A vintage film processor, now listed for auction, is stored at UW–Madison’s Surplus With a Purpose (SWAP) warehouse in Verona.

Photo: Jeff Miller

Like the post-Thanksgiving shopping ritual, some SWAP customers have been known to sleep in their cars in the parking lot overnight to be the first in line at the door — all to get the first crack at computers, office equipment, household items and other good-as-new merchandise the outlet sells.

The volume of materials SWAP processes annually is astounding. In the 2012 fiscal year, which ended June 30, SWAP made 1,956 surplus pickups from UW departments and state agencies in the Madison area.

 “We get pretty much a complete turnover in the merchandise on our sales floor every month,” Thies says.

SWAP also does a vigorous online sales business, and promotes products regularly on its Facebook and Twitter accounts.

In all, more than 92 percent of the material SWAP received was redistributed, donated or recycled, and $437,443 from the sale of discarded equipment was returned to the donors.

What isn’t sold is recycled. More than 680,000 pounds of e-waste — discarded office equipment, computers or appliances — was processed and shipped by SWAP in fiscal year 2012, and 663,000 pounds of metal was recycled, according to Thies.

Over the same period, SWAP redistributed 911 desks and 4,966 chairs.

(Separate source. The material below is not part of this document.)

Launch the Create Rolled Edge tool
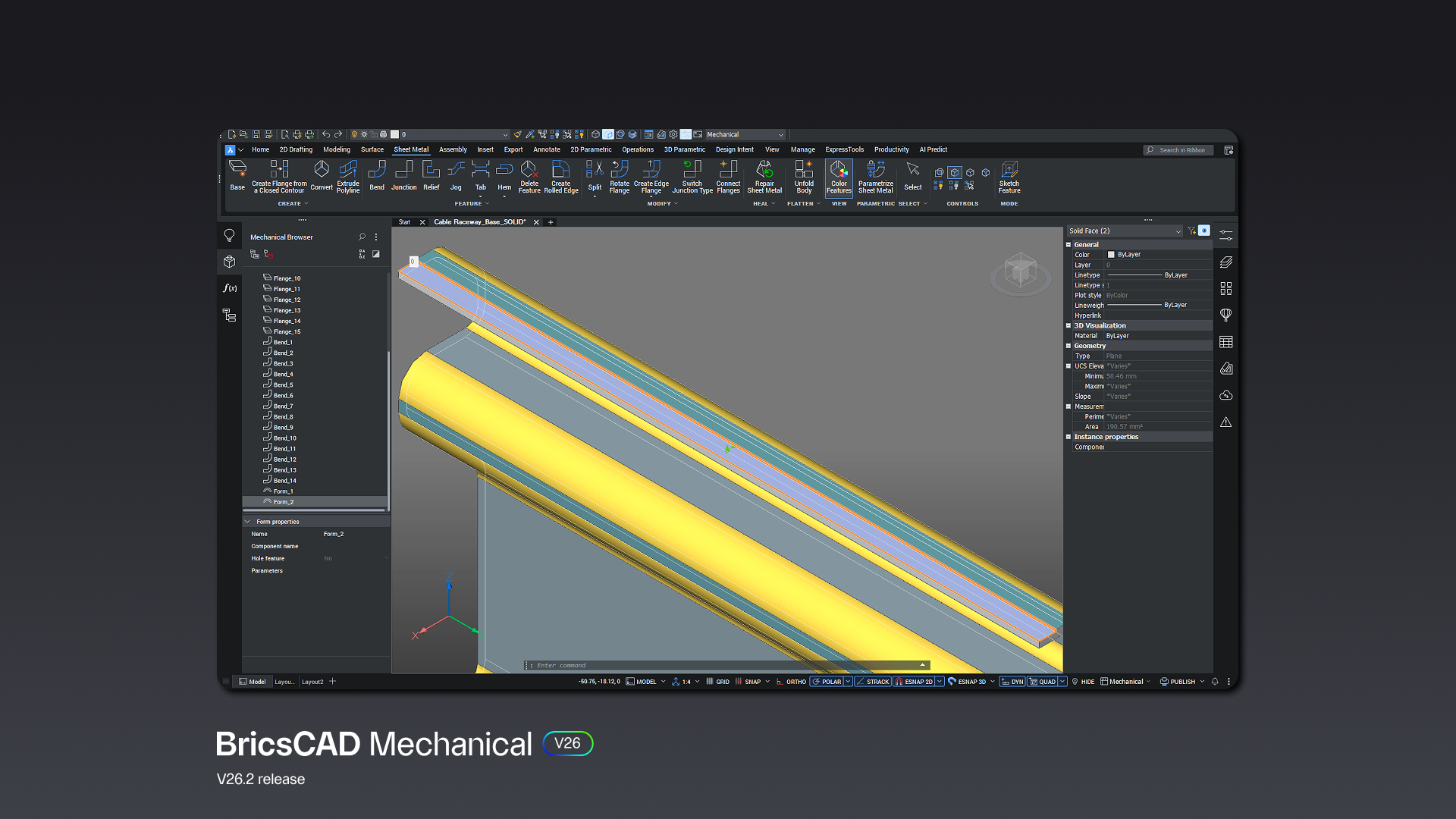 (562, 178)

SWAP receives hundreds of computers each month, and they and their components are among the most popular resale items. Staff are careful to remove all sensitive and protected information from data-containing devices prior to resale.

Last year the Department of Public Instruction turned over 480,000 books and records to SWAP, many of them first editions and in foreign languages. So far the SWAP staff have sorted through about 30 percent of the titles.

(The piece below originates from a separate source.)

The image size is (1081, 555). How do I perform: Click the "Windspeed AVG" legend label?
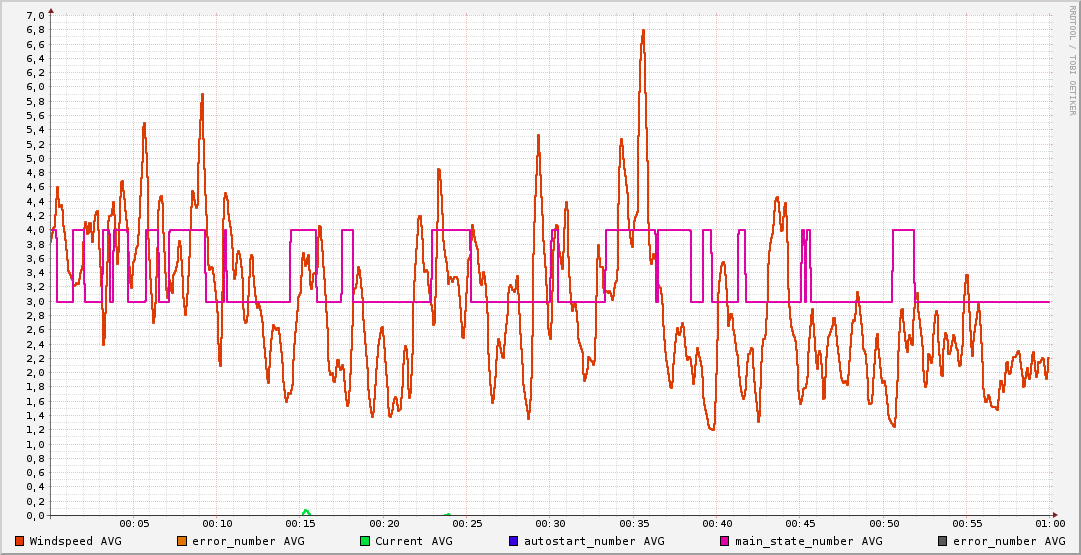(75, 541)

Photo: dishes for sale at $0.05 each

Customers can look through shelves full of dinnerware while shopping for bargains during one of the twice-weekly public sales held at the SWAP warehouse.

Photo: Jeff Miller

A treasure trove of old maps is currently drawing a lot of interest. SWAP picked up the maps from Science Hall recently — about 550 outdated charts depicting obsolete boundaries of the old Soviet Union or colonized Africa.

Shoppers can find all kinds of useful household items on display, and they can be had at a low, low price. SWAP picks up dozens of outdated dormitory mini-fridges and sells them for as little as $5. Thousands of pieces of dinnerware can be purchased for a nickel apiece.

But there are also plenty of oddities to be found at SWAP.

Thies points out an imposing-looking machine with a series of metal plates, rollers and gears. It looks like it may have been used to process film, but no one’s quite sure what its purpose was. An online buyer expressed interest, but when he came to SWAP, saw the piece and found out just how heavy it was, backed out.

Some of the items have to be sold to distinct markets. For instance, SWAP sometimes receives machines with lasers, which require a special permit to obtain. In another case, the agency received from a law enforcement agency a discarded pepper spray fogger, used for crowd control purposes.

It’s hard to put a price on some of the more obscure items.

“Sometimes we get items and we have no idea what the value is,” Thies says.

The mission of SWAP is to give the equipment a second life and keep the discarded items from the landfill. Finding a buyer for an item, no matter how unknown its use might be, is the first priority. Sometimes those odd items end up in the hands of collectors or artists, Thies says.

“Re-use is always better than recycling in our minds,” Thies says.

The SWAP store, located at 1061 Thousand Oaks Trail, Verona, is open to state and local government agencies and schools Monday through Friday from 8 a.m. to 4 p.m., and the second Saturday of each month from 8 a.m. to 2 p.m. The general public can shop on Tuesdays from 8 a.m. to 4 p.m., Fridays from 8 a.m. to 2 p.m., and the second Saturday of every month from 8 a.m. to 2 p.m.